*Alıntı:*
.....

M.Ö. 6. yüzyılda ele alınan felsefi meseleler geniş bir yelpazeye sahiptir. İlk başlarda doğa felsefesi adı altında incelenen bu meselelerde ilk nedenler ve değişim kavramları merkezi bir yer tutmuştur. Felsefenin odağının insan üzerine kaydığı dönemde, Sokrates ve Sofistler bilgi ve etik üzerine derinlemesine düşünmüşlerdir. Sistematik felsefenin ortaya çıktığı dönemdeyse, Platon ve Aristoteles gibi düşünürler varlık, bilgi ve değer kavramlarını detaylı bir şekilde ele almışlardır.
📚EK BİLGİ:
Helenik Felsefe: Antik felsefenin en yoğun, en güçlü ve en parlak dönemidir. Doğal olayların doğal olaylarla açıklanması gerektiği inancı ile başlamıştır. Temel olarak hem doğada hem toplumda bir düzen ve uyum olduğunu; bu düzenin de akılla kavranabileceğini ele almıştır.

.....

*Verilen satırlar:*

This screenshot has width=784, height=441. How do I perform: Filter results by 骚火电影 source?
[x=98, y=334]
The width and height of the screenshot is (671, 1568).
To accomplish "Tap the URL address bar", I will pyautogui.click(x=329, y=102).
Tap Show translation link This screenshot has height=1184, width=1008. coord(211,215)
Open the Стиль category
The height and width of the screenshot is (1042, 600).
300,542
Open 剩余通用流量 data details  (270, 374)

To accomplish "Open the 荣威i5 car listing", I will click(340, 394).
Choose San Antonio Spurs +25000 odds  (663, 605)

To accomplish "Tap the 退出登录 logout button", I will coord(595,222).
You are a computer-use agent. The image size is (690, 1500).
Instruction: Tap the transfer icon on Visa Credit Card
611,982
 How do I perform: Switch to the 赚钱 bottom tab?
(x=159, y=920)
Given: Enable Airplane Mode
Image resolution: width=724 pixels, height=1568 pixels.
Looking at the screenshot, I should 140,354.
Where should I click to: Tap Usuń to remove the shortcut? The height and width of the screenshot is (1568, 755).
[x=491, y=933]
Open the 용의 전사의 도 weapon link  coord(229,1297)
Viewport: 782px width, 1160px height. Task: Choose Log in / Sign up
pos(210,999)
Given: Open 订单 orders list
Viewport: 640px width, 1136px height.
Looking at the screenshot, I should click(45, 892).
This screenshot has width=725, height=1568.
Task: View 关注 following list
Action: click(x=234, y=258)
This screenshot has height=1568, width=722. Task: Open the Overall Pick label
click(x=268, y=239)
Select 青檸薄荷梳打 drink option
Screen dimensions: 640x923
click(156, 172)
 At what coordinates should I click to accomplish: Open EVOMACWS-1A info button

.....

*Kısa görev:*
Antik felsefe üzerine olan alıntının "M.Ö. 6. yüzyılda" ile başlayıp "şekilde ele almışlardır." ifadesine kadar süren bölümünü, hiçbir değişiklik yapmadan tekrarlayınız. Satırlar, alıntıdan ayrı ve bağımsız bir malzemedir.

*Yanıt:*
M.Ö. 6. yüzyılda ele alınan felsefi meseleler geniş bir yelpazeye sahiptir. İlk başlarda doğa felsefesi adı altında incelenen bu meselelerde ilk nedenler ve değişim kavramları merkezi bir yer tutmuştur. Felsefenin odağının insan üzerine kaydığı dönemde, Sokrates ve Sofistler bilgi ve etik üzerine derinlemesine düşünmüşlerdir. Sistematik felsefenin ortaya çıktığı dönemdeyse, Platon ve Aristoteles gibi düşünürler varlık, bilgi ve değer kavramlarını detaylı bir şekilde ele almışlardır.